Cosign
What is Cosign?
CosignAn open-source CLI from the Sigstore project for signing, verifying, and attesting to OCI artifacts and other software using either keyed or keyless workflows.
Cosign is the user-facing tool of the Sigstore stack. It can sign container images, OCI artifacts, blobs, SBOMs, and in-toto attestations and store signatures alongside the artifact or in an OCI registry. In keyless mode it relies on Fulcio to issue a short-lived certificate bound to an OIDC identity and records the signature in the Rekor transparency log; in keyed mode it uses traditional keys, hardware tokens, or KMS-backed keys. Verification policies can require trusted identities (e.g. a specific GitHub Actions workflow), reusable workflows, or attestation predicates. Cosign is the default signing tool in many CI pipelines and Kubernetes admission systems (Kyverno, Connaisseur, OPA Gatekeeper) for enforcing supply-chain integrity.
● Examples
- 01
cosign sign --identity-token $OIDC_TOKEN ghcr.io/org/app:v1.2
- 02
Kyverno policy verifying that production images are signed by a specific GitHub Actions workflow.
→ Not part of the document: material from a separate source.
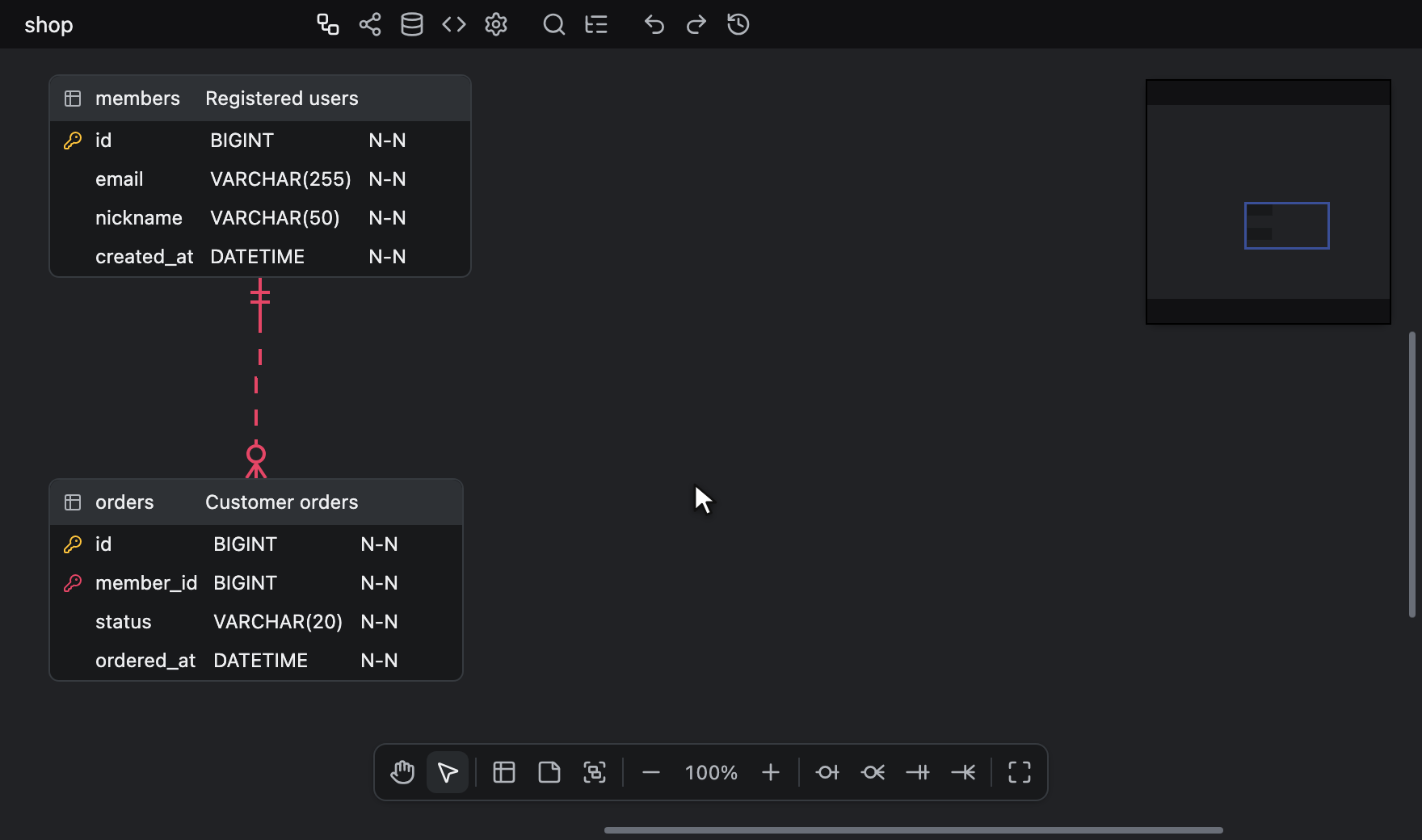Viewport: 1422px width, 840px height.
Task: Click the horizontal scrollbar at bottom
Action: pos(914,830)
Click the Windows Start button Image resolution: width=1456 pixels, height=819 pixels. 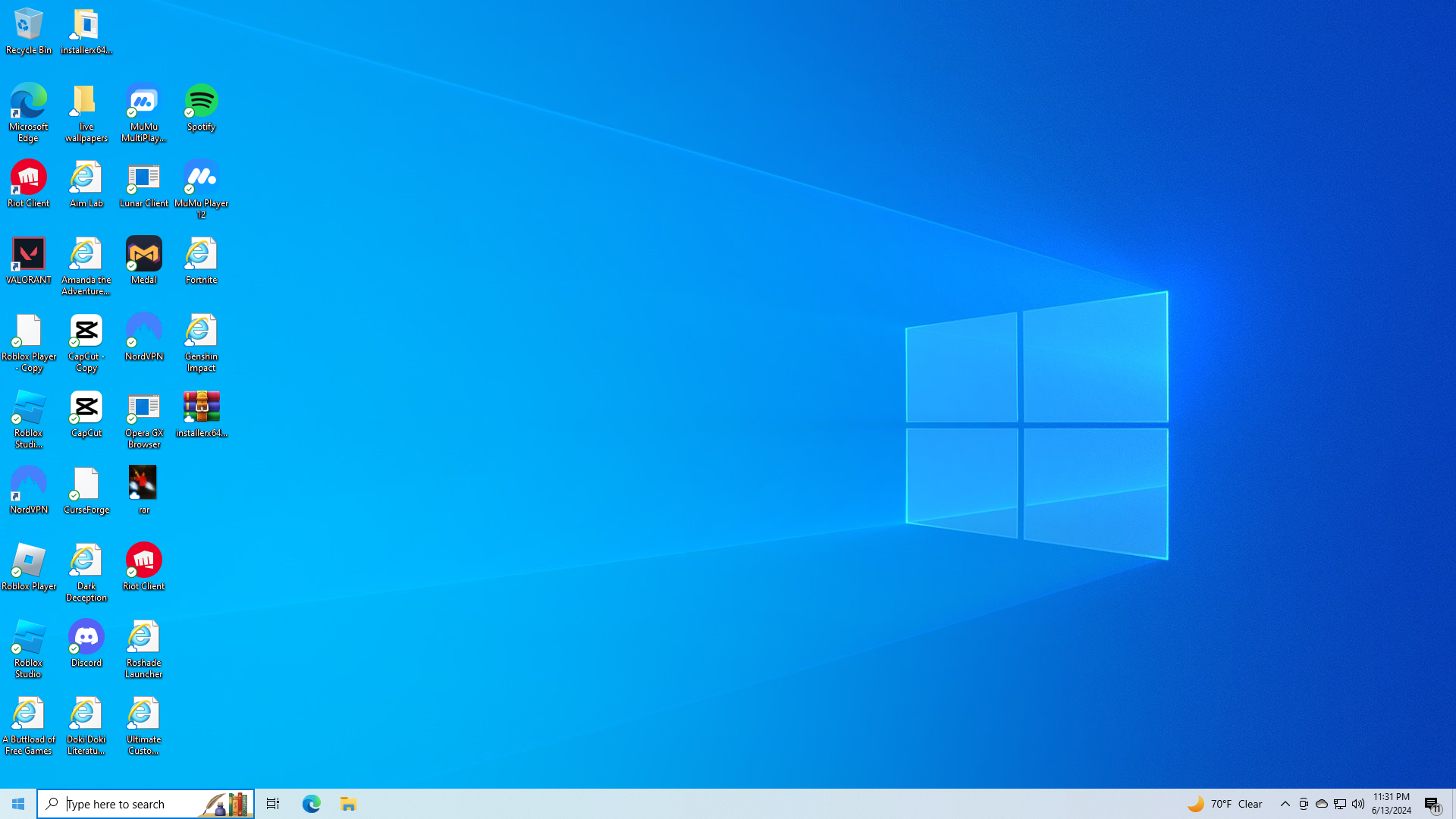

● Frequently asked questions
What is Cosign?
An open-source CLI from the Sigstore project for signing, verifying, and attesting to OCI artifacts and other software using either keyed or keyless workflows. It belongs to the Application Security category of cybersecurity.
What does Cosign mean?
An open-source CLI from the Sigstore project for signing, verifying, and attesting to OCI artifacts and other software using either keyed or keyless workflows.
How does Cosign work?
Cosign is the user-facing tool of the Sigstore stack. It can sign container images, OCI artifacts, blobs, SBOMs, and in-toto attestations and store signatures alongside the artifact or in an OCI registry. In keyless mode it relies on Fulcio to issue a short-lived certificate bound to an OIDC identity and records the signature in the Rekor transparency log; in keyed mode it uses traditional keys, hardware tokens, or KMS-backed keys. Verification policies can require trusted identities (e.g. a specific GitHub Actions workflow), reusable workflows, or attestation predicates. Cosign is the default signing tool in many CI pipelines and Kubernetes admission systems (Kyverno, Connaisseur, OPA Gatekeeper) for enforcing supply-chain integrity.
How do you defend against Cosign?
Defences for Cosign typically combine technical controls and operational practices, as detailed in the full definition above.
What are other names for Cosign?
Common alternative names include: cosign.
● Related terms
- appsec№ 1044
Sigstore
An open-source Linux Foundation project that makes signing, verifying, and protecting software artifacts easy by combining short-lived keys, OIDC identities, and a transparency log.
- appsec№ 784
Package Signing
Applying a cryptographic signature to a software package so that consumers can verify the publisher's identity and that the artifact has not been altered after release.
- appsec№ 870
Provenance Attestation
A signed, machine-verifiable statement that describes how a software artifact was produced - including source, build system, parameters, and dependencies - so consumers can trust its origin.
- appsec№ 1053
SLSA Framework
Supply-chain Levels for Software Artifacts: a tiered set of requirements published by OpenSSF that progressively hardens how software is built, signed, and verified against supply-chain tampering.
- appsec№ 1069
Software Supply Chain Security
The discipline of protecting every link of the software production chain - source, dependencies, build, signing, distribution, and deployment - against tampering, malicious code, and integrity loss.
- appsec№ 522
in-toto
An open framework that cryptographically attests to every step of a software supply chain so that consumers can verify the artifact was built and handled exactly as the project owner intended.